### Exercise input
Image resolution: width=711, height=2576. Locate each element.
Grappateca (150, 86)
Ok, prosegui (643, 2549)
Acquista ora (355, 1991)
--
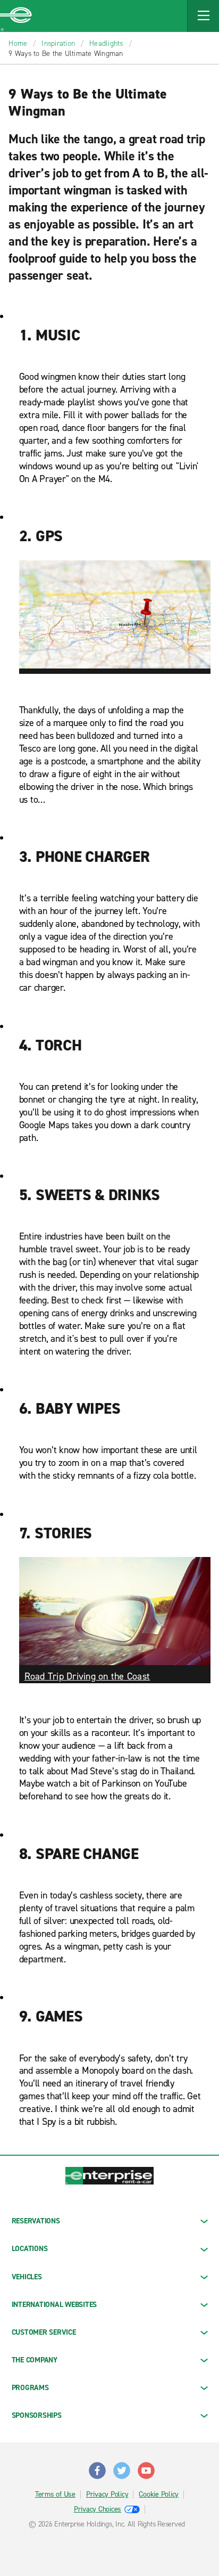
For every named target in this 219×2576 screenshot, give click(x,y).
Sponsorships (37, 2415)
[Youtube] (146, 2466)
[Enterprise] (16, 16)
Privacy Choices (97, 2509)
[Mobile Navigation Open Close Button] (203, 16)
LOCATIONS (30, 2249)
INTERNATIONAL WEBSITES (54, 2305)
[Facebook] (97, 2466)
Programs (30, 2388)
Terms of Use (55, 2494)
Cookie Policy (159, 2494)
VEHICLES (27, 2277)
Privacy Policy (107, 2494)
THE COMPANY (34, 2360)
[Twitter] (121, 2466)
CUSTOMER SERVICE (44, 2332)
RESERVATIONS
* * *
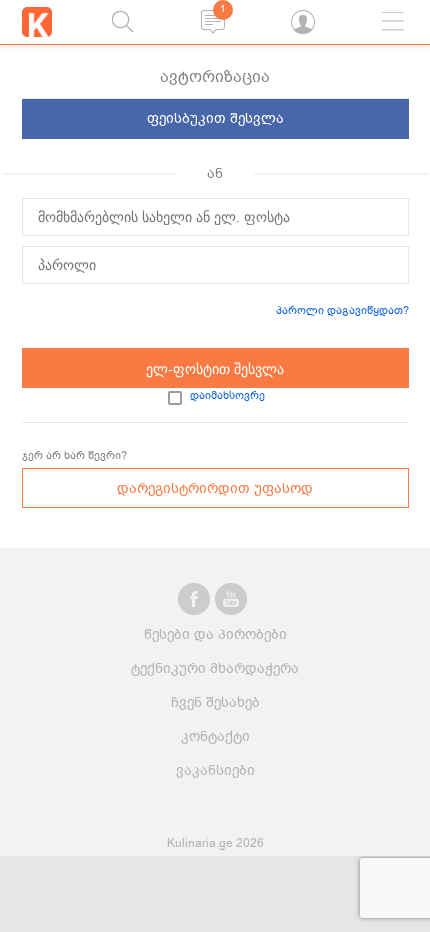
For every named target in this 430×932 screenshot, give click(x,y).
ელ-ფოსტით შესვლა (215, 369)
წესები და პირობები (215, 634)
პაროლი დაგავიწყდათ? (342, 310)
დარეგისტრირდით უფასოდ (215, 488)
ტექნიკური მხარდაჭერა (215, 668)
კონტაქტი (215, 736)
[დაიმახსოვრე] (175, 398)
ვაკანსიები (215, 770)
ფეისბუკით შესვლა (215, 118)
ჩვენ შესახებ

### Your objective
Count each line of the material that includes "give", and reply with only the count.

### Finished task
2